# Änderung der Application Klasse von 3.2 auf 3.3



## schuetzejanett (13. Jul 2007)

Hallo,

ich entwickle gerade eine rcp mit elipse 3.3 angefangen habe ich mit der app aber noch mit eclipse  3.2.

Beim Umstieg fiel mir auf das die Klasse Application von Eclipse jetzt nicht jetzt nicht mehr IPlattformRunnable implementiert sondern IApplication und die methoden in der Klasse aus deprecatet markiert wurden.

Habe die Klasse so geändert das ich IApplication verwende indem ich mir ein neue RCP mit dem eclipse template erstellt habe und someine Klasse Application angepasst. Wollte aber jetzt mal fragen ob mir jemand die gründe für diese änderung erklären kann?


----------



## Wildcard (13. Jul 2007)

Schau ins CVS log, dann weißt du bescheid.


----------



## schuetzejanett (16. Jul 2007)

hallo,

hab mich schon dumm un dusslich gesucht, aber noch immer nix gefunden. Kannst du mir mal den link schicken, wo ichs nachlesen kann?


----------



## byte (16. Jul 2007)

Das ist bei der SWT-API leider an der Tagesordnung. Da wird von Version zu Version munter refactored und teilweise ganze Konzepte übern Haufen geworfen. Gewöhn Dich schonmal dran.


----------



## Gast (16. Jul 2007)

Ja ich habs schon gemerkt 

Wollte halt in einer studienarbeit erklären was passiert und von der alten version wusste ich es ja und jetzt wollte ich halt wissen, was sic durch die neue geändert hat?


----------



## Wildcard (16. Jul 2007)

CVS Pfade der Eclipse Projekte:
http://wiki.eclipse.org/index.php/CVS_Howto


----------



## merlin2 (17. Jul 2007)

byto hat gesagt.:
			
		

> Das ist bei der SWT-API leider an der Tagesordnung. Da wird von Version zu Version munter refactored und teilweise ganze Konzepte übern Haufen geworfen. Gewöhn Dich schonmal dran.
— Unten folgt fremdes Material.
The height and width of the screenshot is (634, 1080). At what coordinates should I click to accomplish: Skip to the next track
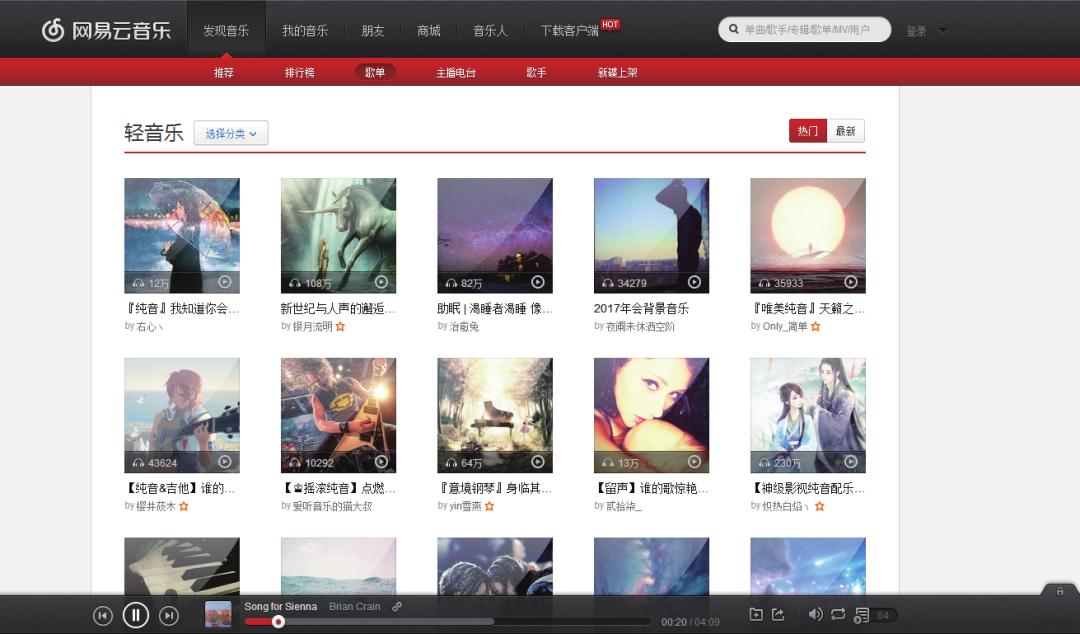pos(167,615)
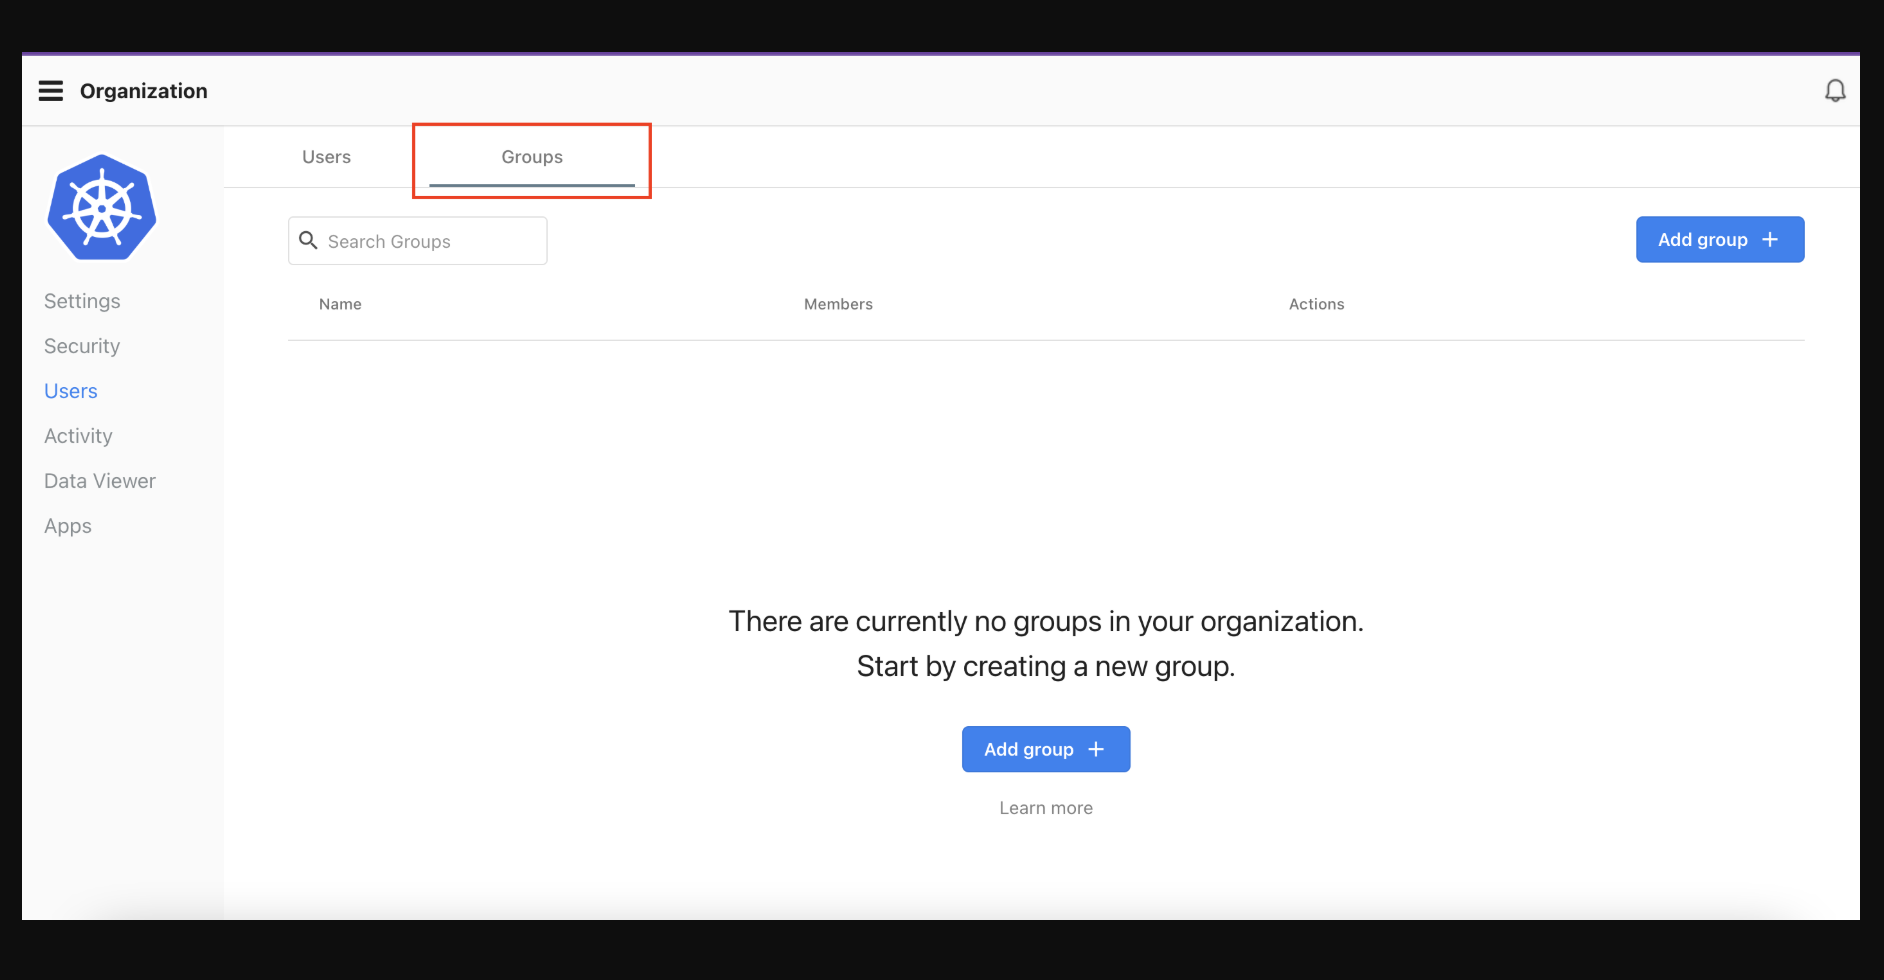Open the hamburger navigation menu
This screenshot has width=1884, height=980.
click(x=51, y=91)
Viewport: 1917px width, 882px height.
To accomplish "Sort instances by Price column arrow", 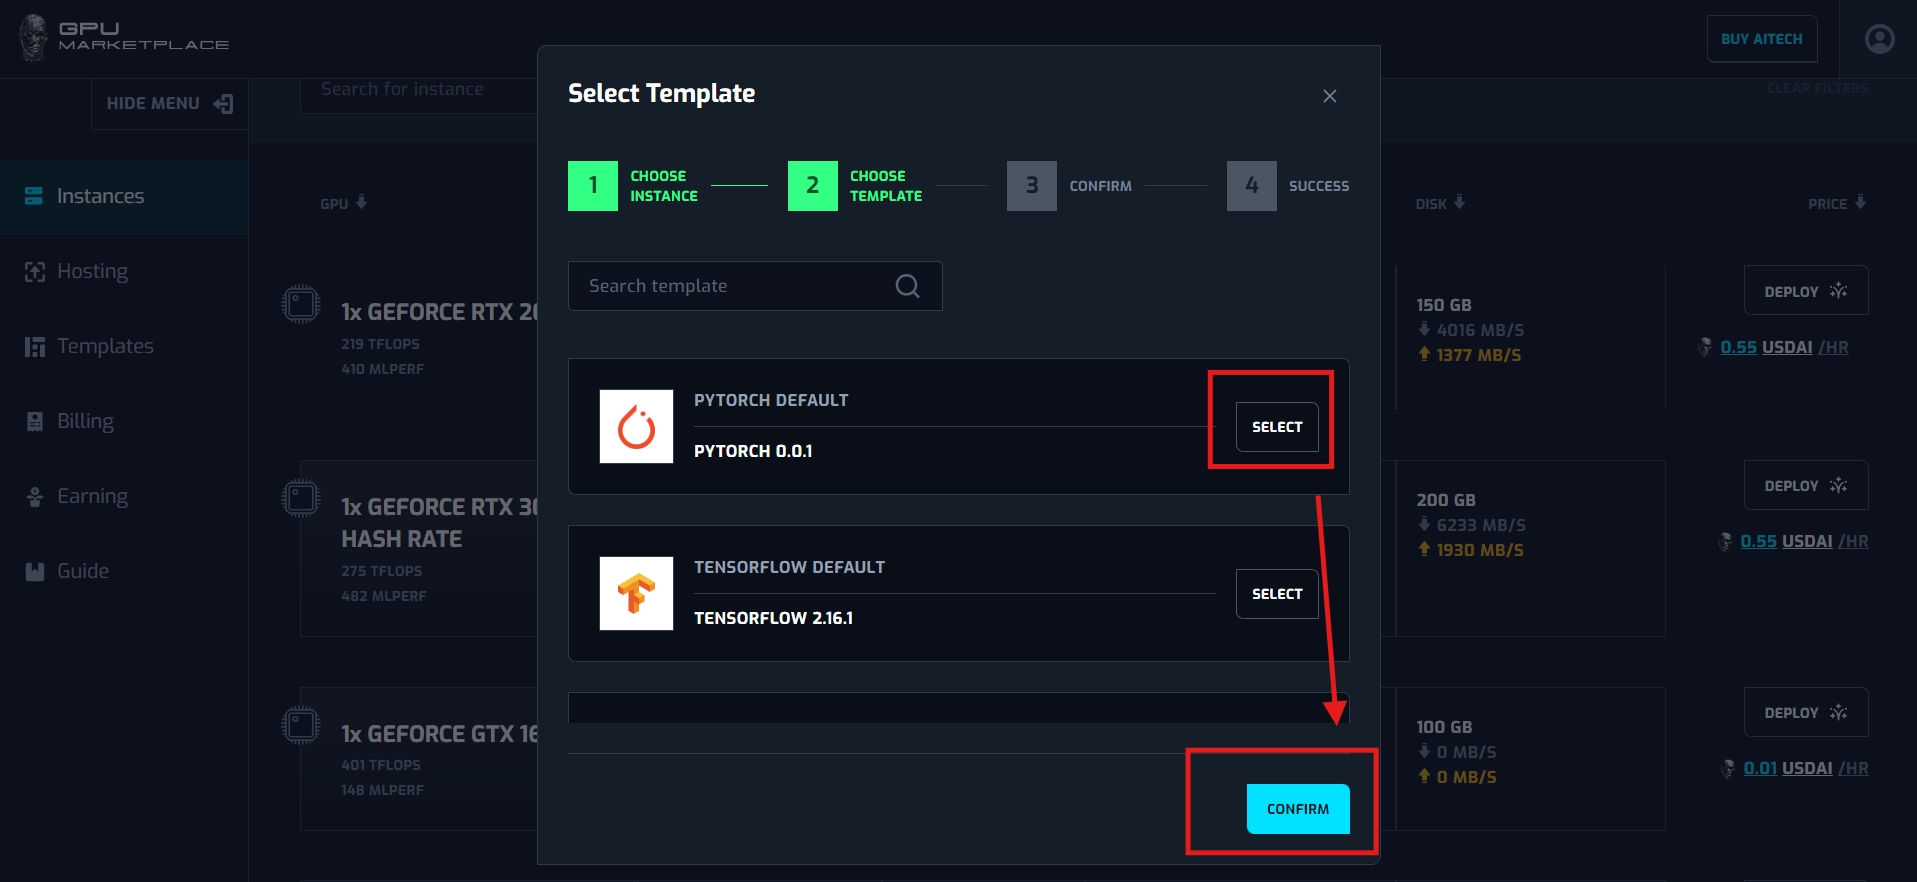I will click(x=1860, y=202).
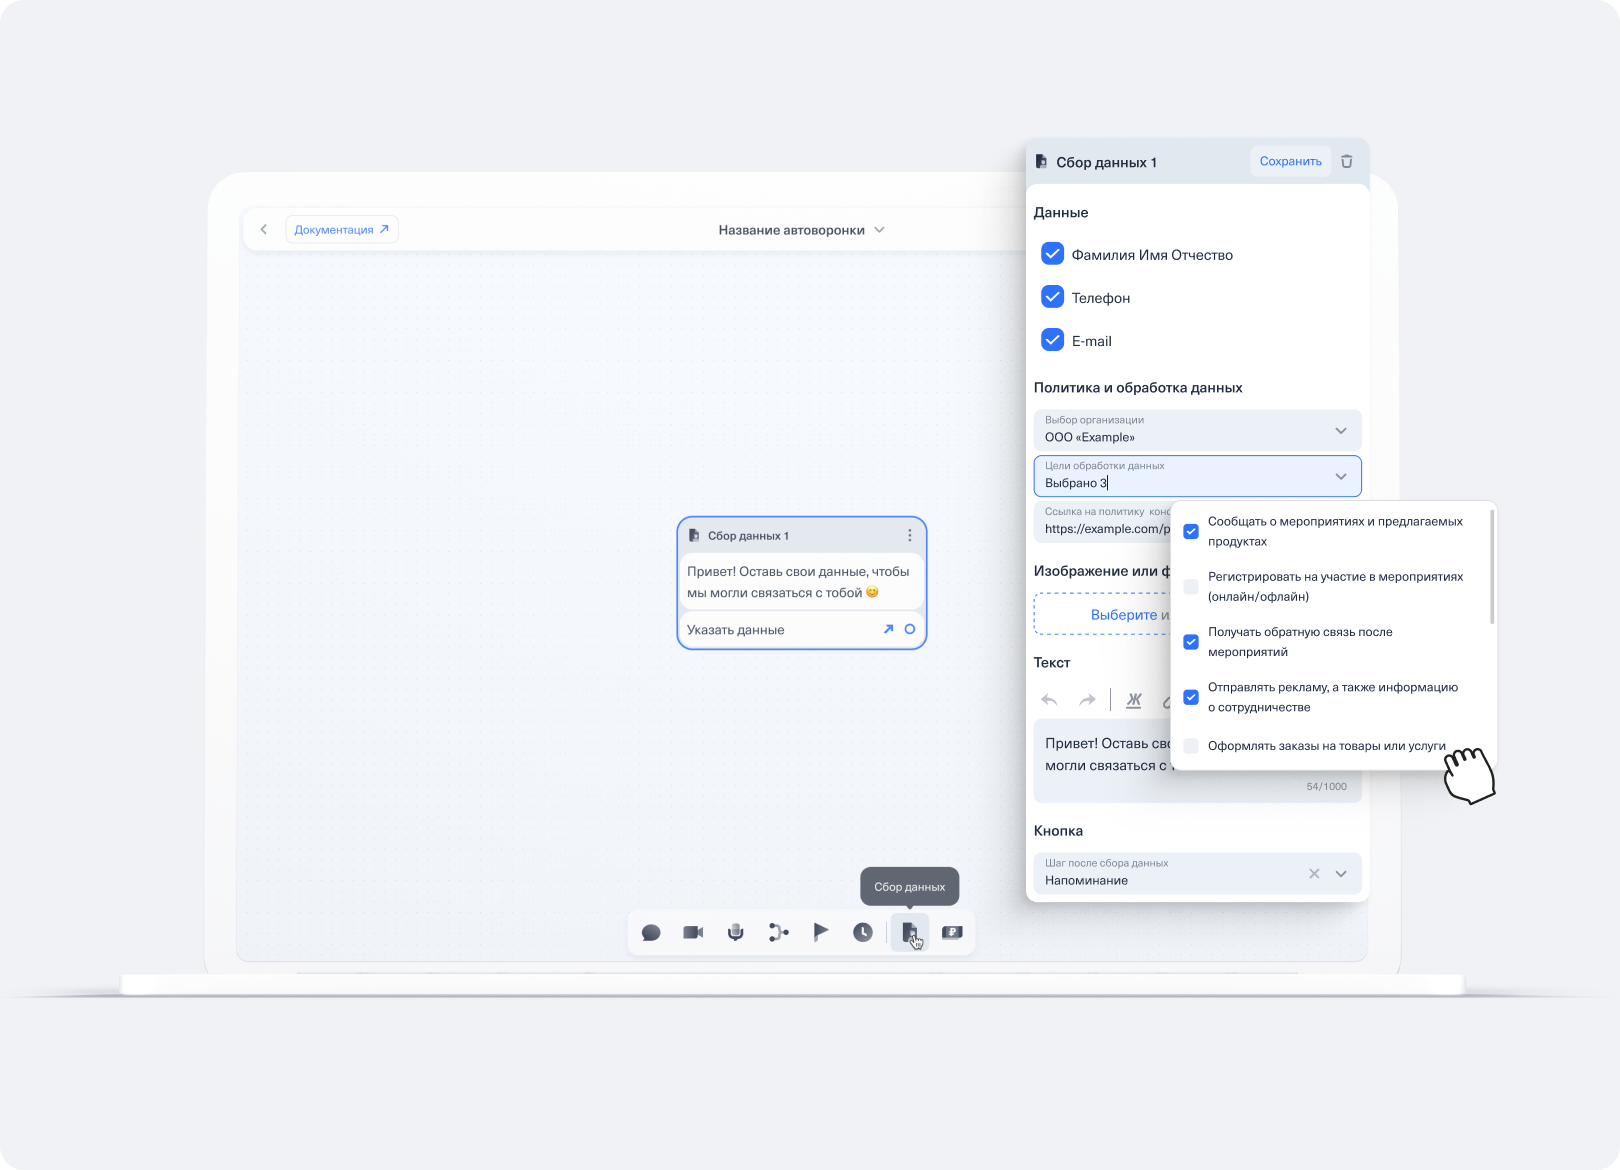The width and height of the screenshot is (1620, 1170).
Task: Delete the block using the trash icon
Action: click(1347, 162)
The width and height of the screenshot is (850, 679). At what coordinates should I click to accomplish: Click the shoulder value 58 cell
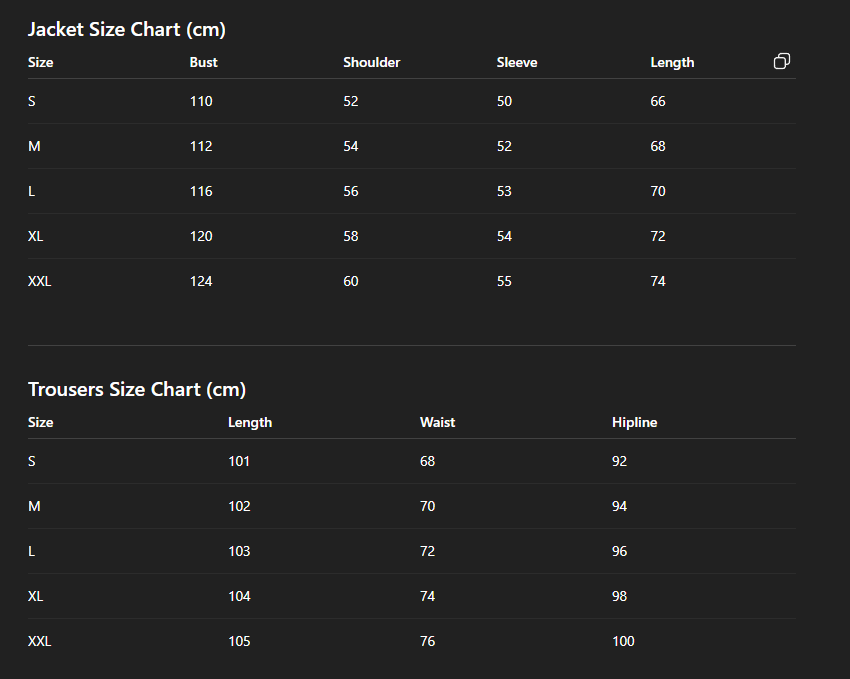(x=351, y=236)
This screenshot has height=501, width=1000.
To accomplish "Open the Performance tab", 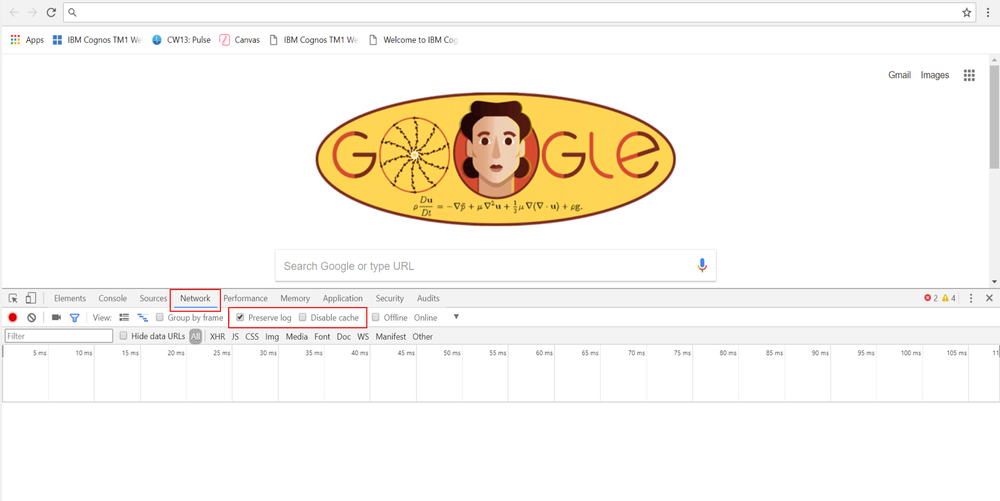I will pos(245,298).
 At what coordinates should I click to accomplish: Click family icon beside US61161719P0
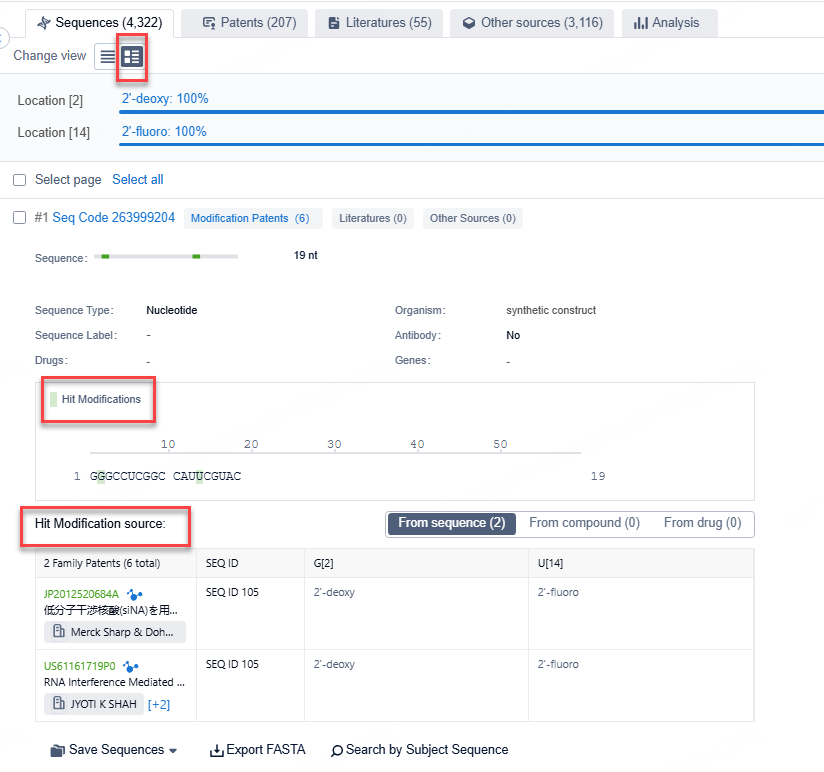[131, 666]
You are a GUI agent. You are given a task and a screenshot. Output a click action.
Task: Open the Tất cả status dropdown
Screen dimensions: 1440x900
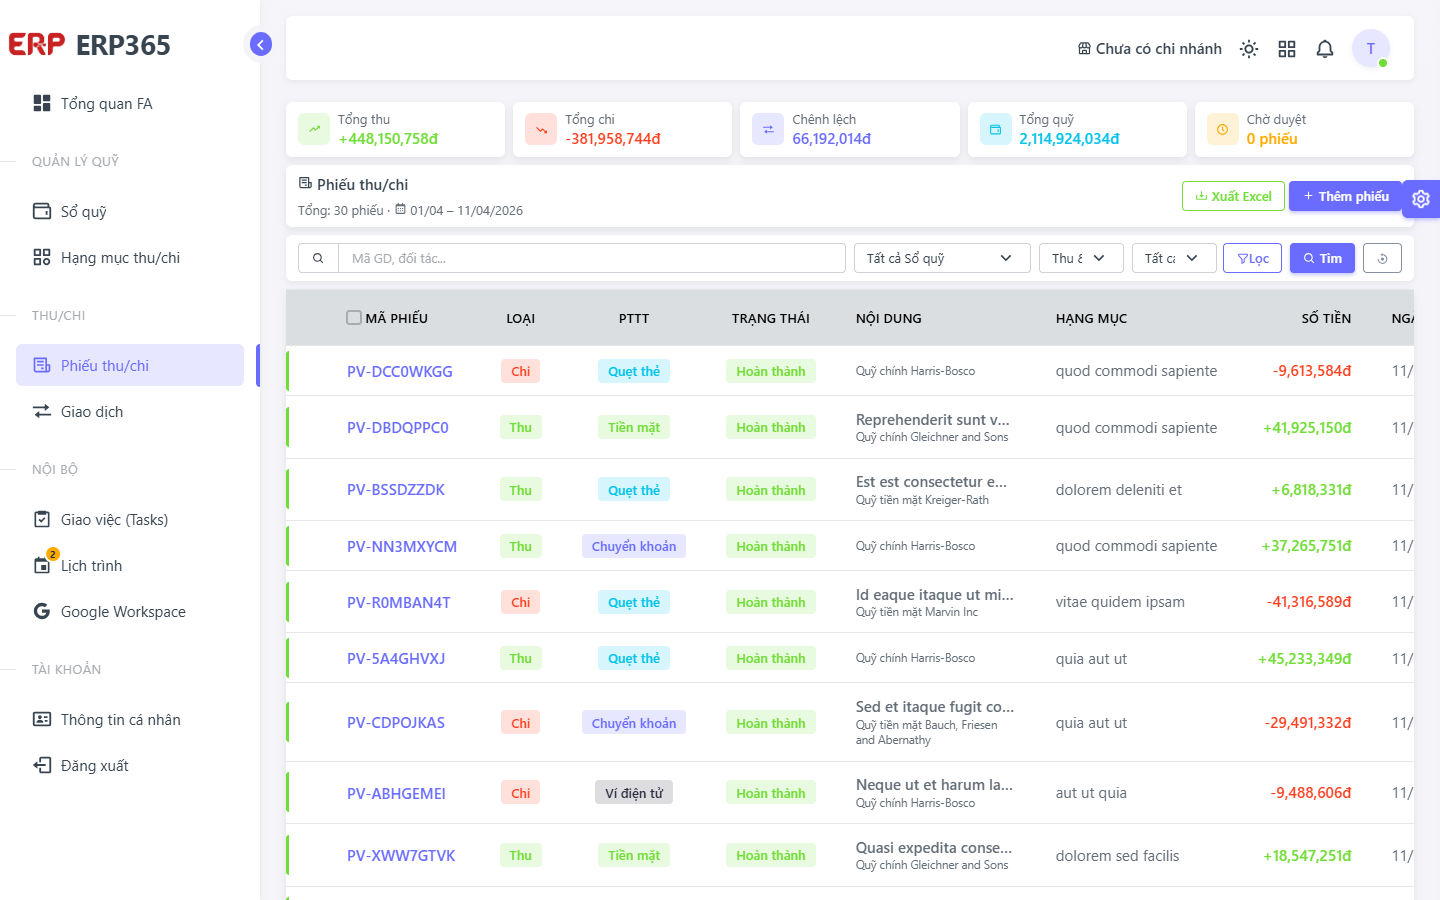(1174, 258)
Warum benutzen dann so viele Leute SWT?


----------



## Wildcard (17. Jul 2007)

merlin2 hat gesagt.:
			
		

> Warum benutzen dann so viele Leute SWT?


Weil sie vom Wahnsinn gepackt wurden, oder (wie ich) nunmal für Eclipse entwickeln müssen.


----------



## merlin2 (17. Jul 2007)

Ah, danke!


----------



## Wildcard (17. Jul 2007)

Das ganze SWT Konzept wird zusammenbrechen wenn sich irgendwann herausstellt das eine Klasse in Java maximal 65512 Konstanten definieren kann  :lol:


----------



## byte (18. Jul 2007)

Ne, vorher stellen sie alles auf Enums um, so dass niemand seine Anwendungen mehr an die neue Version anpassen kann. 

Finde die API btw i.O. Problem liegt eher darin, dass Java-Entwickler generell viel zu verwöhnt sind von der Swing API. Ich empfehle in regelmäßigen Abstände eine Kur zu machen, indem man mal nen Monat nur ABAP oder sowas entwickelt. Danach bist Du froh, wenn Du SWT programmieren "darfst".


----------



## schuetzejanett (18. Jul 2007)

hallo,

habe mir deinen link , mal  angesehen, aber weder in der neuen noch in der alten Klasse finde ich einen hinweis auf den grund der änderung.
Würde mich wirklich freuen wenn es mir jemand erklären könnte.


----------



## byte (18. Jul 2007)

Ich glaube dass das hier erstens niemand weiss und zweitens auch keiner Lust hat, sich da für Dich schlau zu machen.

Frags doch einfach an der richtigen Stelle: http://www.eclipse.org/mail/index_all.php


----------